⟨
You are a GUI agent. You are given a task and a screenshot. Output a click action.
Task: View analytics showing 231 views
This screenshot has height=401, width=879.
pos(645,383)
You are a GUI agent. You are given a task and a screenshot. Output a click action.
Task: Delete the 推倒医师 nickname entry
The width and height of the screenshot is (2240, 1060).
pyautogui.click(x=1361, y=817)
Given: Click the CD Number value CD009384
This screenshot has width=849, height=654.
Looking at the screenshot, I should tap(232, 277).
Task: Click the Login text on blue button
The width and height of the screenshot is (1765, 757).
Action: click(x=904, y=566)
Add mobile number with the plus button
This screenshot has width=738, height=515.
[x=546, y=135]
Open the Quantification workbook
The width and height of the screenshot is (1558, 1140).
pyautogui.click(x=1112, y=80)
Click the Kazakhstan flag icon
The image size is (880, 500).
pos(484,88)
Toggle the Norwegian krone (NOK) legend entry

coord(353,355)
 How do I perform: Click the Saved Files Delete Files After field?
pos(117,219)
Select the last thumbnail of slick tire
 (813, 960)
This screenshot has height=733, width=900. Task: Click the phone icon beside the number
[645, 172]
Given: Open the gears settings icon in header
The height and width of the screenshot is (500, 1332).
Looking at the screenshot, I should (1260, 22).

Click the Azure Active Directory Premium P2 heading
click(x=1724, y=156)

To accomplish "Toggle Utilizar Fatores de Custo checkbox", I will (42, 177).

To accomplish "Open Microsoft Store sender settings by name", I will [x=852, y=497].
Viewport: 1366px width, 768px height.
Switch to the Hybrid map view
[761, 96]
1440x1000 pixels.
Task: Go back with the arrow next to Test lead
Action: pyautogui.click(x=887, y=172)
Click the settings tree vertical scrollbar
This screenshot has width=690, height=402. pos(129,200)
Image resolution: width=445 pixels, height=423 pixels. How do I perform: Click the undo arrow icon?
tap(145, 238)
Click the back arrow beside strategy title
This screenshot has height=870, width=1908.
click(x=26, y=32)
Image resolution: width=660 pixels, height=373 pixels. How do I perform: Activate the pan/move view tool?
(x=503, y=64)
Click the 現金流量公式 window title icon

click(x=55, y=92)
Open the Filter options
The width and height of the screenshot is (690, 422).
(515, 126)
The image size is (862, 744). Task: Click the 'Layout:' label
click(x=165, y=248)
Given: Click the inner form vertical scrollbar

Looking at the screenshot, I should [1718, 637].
⟩
- **WHAT IS NEEDED**: An exact transcript of all the records is the expected result.

- **REPLY TO THE EXERCISE**:
You are a GUI agent. You are given a task and a screenshot. Output a click action.
Task: View analytics showing 231 views
This screenshot has height=401, width=879.
pos(645,383)
You are a GUI agent. You are given a task and a screenshot. Output a click action.
Task: Delete the 推倒医师 nickname entry
The width and height of the screenshot is (2240, 1060).
pyautogui.click(x=1361, y=817)
Given: Click the CD Number value CD009384
This screenshot has width=849, height=654.
Looking at the screenshot, I should tap(232, 277).
Task: Click the Login text on blue button
The width and height of the screenshot is (1765, 757).
Action: click(x=904, y=566)
Add mobile number with the plus button
This screenshot has width=738, height=515.
[x=546, y=135]
Open the Quantification workbook
The width and height of the screenshot is (1558, 1140).
pyautogui.click(x=1112, y=80)
Click the Kazakhstan flag icon
The image size is (880, 500).
pos(484,88)
Toggle the Norwegian krone (NOK) legend entry

coord(353,355)
 How do I perform: Click the Saved Files Delete Files After field?
pos(117,219)
Select the last thumbnail of slick tire
 (813, 960)
This screenshot has height=733, width=900. Task: Click the phone icon beside the number
[645, 172]
Given: Open the gears settings icon in header
The height and width of the screenshot is (500, 1332).
Looking at the screenshot, I should (1260, 22).

Click the Azure Active Directory Premium P2 heading
click(x=1724, y=156)

To accomplish "Toggle Utilizar Fatores de Custo checkbox", I will (42, 177).

To accomplish "Open Microsoft Store sender settings by name", I will [x=852, y=497].
Viewport: 1366px width, 768px height.
Switch to the Hybrid map view
[761, 96]
1440x1000 pixels.
Task: Go back with the arrow next to Test lead
Action: pyautogui.click(x=887, y=172)
Click the settings tree vertical scrollbar
This screenshot has width=690, height=402. pos(129,200)
Image resolution: width=445 pixels, height=423 pixels. How do I perform: Click the undo arrow icon?
tap(145, 238)
Click the back arrow beside strategy title
This screenshot has height=870, width=1908.
click(x=26, y=32)
Image resolution: width=660 pixels, height=373 pixels. How do I perform: Activate the pan/move view tool?
(x=503, y=64)
Click the 現金流量公式 window title icon

click(x=55, y=92)
Open the Filter options
The width and height of the screenshot is (690, 422).
(515, 126)
The image size is (862, 744). Task: Click the 'Layout:' label
click(x=165, y=248)
Given: Click the inner form vertical scrollbar

Looking at the screenshot, I should [1718, 637].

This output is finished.